How even the most confused climate activist can look at the poorest people in the world, including many from Africa, and think “what we need to do here is restrict even further the possibilities for this person to access energy”, namely by denying them the right to use fossil fuels, gets no less bewildering as time goes by.

The mental gymnasts amongst such activists will always argue something like “but renewables are cheaper, you know, so like, it’s not a problem”, without giving even a second thought to the fact that all renewables across the world have been developed using fossil fuels (even if in the future they may have fully ‘green’ supply chains, including myriad ‘green’ mines for multiple minerals and massive ‘green’ land use requirements), require fossil fuels for maintenance, and fossil fuels are used to back up almost all energy supply systems around the world, regardless of their energy mix.

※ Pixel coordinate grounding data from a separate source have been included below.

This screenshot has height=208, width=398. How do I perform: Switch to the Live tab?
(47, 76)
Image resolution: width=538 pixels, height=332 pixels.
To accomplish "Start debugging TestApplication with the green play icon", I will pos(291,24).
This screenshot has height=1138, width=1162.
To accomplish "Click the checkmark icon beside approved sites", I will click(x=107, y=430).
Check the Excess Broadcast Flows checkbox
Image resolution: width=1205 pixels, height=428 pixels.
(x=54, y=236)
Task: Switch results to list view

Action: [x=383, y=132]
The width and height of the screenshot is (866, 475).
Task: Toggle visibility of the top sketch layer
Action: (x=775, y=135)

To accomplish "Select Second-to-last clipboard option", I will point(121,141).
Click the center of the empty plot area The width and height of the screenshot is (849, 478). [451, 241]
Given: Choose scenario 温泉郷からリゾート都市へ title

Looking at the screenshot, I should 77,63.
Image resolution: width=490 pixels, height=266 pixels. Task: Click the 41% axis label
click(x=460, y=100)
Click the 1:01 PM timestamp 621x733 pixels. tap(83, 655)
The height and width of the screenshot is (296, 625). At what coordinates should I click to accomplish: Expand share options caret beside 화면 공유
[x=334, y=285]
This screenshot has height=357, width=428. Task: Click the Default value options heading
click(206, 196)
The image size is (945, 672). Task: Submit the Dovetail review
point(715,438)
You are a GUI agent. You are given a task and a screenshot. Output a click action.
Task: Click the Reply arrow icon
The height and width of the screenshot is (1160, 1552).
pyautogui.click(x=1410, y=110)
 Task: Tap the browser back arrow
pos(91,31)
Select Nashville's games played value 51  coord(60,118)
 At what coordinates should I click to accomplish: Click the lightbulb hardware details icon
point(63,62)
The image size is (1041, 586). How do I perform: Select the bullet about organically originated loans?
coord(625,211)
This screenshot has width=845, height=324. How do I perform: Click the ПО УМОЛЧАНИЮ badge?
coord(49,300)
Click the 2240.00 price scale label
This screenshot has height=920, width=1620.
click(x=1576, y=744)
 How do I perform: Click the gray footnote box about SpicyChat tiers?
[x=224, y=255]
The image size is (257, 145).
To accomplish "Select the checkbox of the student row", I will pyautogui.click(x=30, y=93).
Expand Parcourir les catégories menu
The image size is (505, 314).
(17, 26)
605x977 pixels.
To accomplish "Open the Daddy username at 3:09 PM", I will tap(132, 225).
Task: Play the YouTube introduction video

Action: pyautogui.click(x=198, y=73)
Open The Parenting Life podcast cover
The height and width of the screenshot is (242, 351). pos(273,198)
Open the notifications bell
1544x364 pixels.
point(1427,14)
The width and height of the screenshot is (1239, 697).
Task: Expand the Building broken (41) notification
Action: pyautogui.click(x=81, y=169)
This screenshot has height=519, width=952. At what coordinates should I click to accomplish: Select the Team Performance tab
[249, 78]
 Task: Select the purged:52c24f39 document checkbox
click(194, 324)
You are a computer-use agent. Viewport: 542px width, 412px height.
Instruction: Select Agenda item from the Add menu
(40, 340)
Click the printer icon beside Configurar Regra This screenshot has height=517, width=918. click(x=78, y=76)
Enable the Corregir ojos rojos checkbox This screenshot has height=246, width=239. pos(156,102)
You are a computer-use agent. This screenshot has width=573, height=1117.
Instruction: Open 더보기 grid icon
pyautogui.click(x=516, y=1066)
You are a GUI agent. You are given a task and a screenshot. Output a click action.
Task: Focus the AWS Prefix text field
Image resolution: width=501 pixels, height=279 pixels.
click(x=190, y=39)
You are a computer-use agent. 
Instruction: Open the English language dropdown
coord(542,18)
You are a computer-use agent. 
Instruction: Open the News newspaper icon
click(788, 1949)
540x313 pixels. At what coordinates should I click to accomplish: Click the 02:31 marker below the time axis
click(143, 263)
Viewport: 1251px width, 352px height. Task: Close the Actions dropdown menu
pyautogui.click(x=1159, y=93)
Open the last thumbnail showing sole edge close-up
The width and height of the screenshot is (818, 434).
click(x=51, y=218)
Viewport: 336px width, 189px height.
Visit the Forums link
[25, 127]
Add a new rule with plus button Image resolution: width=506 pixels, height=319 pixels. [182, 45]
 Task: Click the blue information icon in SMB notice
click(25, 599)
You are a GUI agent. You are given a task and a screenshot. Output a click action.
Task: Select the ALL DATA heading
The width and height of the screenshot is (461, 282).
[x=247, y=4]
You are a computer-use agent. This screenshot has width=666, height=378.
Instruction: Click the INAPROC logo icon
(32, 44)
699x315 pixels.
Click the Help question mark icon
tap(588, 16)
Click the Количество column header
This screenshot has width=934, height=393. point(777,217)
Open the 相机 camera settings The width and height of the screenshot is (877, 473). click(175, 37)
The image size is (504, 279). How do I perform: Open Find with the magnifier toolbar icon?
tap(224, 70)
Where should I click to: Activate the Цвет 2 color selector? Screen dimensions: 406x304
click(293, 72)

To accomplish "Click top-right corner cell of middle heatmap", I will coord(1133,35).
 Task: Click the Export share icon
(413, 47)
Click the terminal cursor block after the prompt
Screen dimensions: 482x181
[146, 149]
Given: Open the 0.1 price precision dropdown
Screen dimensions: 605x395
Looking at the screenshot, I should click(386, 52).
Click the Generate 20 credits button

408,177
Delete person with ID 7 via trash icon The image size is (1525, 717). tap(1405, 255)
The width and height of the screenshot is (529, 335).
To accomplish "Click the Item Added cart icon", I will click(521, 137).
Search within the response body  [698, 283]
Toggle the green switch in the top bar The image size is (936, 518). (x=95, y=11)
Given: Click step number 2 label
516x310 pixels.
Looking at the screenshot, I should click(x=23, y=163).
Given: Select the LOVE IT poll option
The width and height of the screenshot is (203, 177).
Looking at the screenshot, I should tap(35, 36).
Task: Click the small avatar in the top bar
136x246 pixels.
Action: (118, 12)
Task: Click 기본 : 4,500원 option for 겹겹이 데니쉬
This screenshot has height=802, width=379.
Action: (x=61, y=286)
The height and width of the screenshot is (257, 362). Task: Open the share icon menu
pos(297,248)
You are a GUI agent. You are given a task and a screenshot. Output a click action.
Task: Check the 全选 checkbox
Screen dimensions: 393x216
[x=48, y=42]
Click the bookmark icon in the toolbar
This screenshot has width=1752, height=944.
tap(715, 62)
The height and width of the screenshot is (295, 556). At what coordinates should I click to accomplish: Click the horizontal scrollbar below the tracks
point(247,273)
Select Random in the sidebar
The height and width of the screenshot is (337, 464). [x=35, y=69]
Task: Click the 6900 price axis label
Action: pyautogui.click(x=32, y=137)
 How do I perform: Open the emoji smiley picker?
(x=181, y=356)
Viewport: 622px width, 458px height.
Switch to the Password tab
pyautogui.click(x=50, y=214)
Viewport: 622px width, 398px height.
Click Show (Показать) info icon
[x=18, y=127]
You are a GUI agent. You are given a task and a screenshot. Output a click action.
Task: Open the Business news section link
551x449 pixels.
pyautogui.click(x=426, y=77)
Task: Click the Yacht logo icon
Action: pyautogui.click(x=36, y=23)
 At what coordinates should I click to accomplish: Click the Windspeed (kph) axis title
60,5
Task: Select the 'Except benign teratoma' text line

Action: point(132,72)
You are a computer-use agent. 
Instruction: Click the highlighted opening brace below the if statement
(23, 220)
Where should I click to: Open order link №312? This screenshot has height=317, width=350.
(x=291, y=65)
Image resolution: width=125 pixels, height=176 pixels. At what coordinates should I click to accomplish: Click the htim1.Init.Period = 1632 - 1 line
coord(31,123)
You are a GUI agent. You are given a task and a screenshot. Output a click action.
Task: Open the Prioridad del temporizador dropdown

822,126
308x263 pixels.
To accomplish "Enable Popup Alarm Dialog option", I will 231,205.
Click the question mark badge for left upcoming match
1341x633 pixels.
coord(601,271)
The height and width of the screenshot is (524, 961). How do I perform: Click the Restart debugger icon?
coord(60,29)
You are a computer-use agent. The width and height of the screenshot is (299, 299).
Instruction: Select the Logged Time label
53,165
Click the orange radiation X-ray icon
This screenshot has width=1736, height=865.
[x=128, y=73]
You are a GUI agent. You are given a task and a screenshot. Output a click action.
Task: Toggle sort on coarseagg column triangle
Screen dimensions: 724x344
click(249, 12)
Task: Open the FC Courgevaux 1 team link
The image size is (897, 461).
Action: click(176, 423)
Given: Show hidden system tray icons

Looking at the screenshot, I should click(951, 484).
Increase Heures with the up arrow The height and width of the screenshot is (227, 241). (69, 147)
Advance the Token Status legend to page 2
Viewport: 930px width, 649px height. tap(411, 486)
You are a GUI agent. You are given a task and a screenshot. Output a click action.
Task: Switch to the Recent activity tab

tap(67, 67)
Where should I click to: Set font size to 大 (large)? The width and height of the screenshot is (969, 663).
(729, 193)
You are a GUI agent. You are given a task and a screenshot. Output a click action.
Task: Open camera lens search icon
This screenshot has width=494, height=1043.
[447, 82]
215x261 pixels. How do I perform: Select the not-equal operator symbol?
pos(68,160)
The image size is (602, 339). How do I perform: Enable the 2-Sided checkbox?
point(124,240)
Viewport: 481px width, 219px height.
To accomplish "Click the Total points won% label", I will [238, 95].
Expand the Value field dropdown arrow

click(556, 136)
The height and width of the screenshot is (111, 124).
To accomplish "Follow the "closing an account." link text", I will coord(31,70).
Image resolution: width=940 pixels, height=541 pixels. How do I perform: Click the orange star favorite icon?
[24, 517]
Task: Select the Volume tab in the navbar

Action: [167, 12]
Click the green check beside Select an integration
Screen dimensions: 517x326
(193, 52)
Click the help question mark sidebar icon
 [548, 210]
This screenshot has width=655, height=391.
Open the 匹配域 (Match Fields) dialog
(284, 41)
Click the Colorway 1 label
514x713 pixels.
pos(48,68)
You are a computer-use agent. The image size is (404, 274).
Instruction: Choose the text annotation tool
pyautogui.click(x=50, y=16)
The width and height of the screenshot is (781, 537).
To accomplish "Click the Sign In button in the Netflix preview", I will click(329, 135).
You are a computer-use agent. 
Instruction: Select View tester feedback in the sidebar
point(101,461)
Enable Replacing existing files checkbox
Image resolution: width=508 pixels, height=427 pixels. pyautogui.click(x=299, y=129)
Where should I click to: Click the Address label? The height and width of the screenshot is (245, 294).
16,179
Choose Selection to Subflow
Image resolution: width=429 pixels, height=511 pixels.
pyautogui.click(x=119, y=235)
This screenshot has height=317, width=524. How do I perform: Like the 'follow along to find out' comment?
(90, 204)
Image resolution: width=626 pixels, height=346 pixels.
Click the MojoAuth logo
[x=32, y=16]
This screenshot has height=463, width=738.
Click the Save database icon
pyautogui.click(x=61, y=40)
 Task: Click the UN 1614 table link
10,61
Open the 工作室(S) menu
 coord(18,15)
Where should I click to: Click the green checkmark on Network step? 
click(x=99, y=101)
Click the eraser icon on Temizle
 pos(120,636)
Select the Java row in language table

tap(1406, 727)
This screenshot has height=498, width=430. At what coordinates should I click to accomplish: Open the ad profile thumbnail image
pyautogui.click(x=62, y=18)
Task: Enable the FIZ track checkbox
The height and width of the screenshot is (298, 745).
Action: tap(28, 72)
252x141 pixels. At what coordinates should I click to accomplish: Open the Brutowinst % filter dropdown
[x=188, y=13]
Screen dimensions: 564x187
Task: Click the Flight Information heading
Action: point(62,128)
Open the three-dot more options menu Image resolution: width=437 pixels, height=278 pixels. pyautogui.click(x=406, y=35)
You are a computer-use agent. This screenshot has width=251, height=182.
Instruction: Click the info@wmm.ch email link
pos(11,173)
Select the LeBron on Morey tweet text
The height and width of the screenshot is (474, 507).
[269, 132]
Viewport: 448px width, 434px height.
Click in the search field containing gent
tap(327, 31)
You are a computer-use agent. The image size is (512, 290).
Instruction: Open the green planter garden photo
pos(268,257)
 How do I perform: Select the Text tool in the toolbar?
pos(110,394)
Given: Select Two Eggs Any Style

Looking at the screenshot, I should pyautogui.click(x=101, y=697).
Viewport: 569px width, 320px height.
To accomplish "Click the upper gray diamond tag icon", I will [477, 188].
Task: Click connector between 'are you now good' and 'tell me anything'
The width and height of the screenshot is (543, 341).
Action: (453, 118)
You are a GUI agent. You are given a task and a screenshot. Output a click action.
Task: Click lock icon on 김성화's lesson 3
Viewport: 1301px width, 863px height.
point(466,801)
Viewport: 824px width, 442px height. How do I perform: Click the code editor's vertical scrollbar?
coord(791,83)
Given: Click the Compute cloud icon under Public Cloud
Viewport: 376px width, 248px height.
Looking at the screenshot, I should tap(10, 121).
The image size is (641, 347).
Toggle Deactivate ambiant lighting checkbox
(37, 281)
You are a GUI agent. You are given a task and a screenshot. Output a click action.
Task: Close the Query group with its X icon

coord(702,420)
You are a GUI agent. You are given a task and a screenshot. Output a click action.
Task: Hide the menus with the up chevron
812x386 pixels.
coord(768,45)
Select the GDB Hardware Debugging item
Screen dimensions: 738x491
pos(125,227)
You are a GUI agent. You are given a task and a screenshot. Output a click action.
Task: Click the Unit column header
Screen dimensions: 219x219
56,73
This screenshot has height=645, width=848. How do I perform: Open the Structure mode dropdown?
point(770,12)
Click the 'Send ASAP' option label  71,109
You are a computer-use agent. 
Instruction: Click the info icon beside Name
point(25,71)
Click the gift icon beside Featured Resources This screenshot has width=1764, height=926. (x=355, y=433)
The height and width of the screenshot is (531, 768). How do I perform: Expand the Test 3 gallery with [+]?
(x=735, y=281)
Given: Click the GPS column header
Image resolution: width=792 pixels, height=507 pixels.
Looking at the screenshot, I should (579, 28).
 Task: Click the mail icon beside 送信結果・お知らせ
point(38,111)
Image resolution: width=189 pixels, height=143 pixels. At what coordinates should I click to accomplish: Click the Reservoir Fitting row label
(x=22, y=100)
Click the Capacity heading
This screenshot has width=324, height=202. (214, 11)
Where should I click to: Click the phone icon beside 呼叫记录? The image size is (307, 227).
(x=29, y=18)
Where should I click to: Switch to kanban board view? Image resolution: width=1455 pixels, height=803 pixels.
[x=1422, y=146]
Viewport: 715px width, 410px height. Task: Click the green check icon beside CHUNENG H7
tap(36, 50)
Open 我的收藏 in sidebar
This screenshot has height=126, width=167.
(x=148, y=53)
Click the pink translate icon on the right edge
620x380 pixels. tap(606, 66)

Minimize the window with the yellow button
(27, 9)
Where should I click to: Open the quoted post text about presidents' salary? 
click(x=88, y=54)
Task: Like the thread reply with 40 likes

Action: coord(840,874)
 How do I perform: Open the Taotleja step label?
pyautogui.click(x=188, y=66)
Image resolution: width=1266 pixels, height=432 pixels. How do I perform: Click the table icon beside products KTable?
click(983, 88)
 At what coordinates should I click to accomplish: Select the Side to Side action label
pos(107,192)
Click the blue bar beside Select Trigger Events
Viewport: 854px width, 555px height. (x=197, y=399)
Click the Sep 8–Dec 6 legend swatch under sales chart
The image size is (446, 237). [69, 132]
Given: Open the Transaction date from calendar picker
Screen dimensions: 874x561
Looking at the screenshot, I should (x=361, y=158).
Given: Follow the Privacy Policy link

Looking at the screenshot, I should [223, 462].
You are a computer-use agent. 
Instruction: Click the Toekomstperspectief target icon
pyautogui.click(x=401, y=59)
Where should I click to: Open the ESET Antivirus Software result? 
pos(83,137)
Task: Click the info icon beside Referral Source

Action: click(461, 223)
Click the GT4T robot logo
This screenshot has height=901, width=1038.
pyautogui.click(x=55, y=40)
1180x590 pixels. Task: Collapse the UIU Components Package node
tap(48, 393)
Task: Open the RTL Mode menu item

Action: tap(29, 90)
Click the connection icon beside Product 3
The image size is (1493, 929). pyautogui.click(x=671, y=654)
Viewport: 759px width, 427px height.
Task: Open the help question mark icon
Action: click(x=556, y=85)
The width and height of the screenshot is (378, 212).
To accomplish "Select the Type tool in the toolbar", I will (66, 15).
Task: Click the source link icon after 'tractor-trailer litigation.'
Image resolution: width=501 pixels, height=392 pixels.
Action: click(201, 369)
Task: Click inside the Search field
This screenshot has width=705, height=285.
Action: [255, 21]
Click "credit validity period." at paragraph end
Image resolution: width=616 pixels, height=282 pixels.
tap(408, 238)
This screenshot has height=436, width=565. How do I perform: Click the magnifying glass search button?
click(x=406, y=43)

And that’s not even mentioning the utter gall, hypocrisy and just plain selfishness of asking the world’s poor to avoid using the very energy sources that allowed the first world activists to have the time, education and wealth to be able to undertake their pointless, immoral crusade in the first place.

In the article below, this gap in both understanding and ethics is more clearly evident than in most reports about these types of dilemmas, and that we applaud. Hopefully such issues and the cognitive dissonance of wanting to solve energy poverty at the same time as asking to restrict energy supply will begin to be understood by more and more and lead to a real, positive change in the narrative, away from fantasy Net Zero slogans and towards solving energy supply issues for the world’s poor, as an absolute priority.

KEY QUOTE:

“None of us is against renewables, but a transition must be inclusive and just,” South Sudan’s Oil Minister Puot Kang Chol told the conference. His counterpart from Namibia pointed out that one in three Africans still lack electricity. 

Erik Prince, founder of the security firm Blackwater Worldwide, who has business interests across the continent, was less diplomatic when he spoke at the conference. 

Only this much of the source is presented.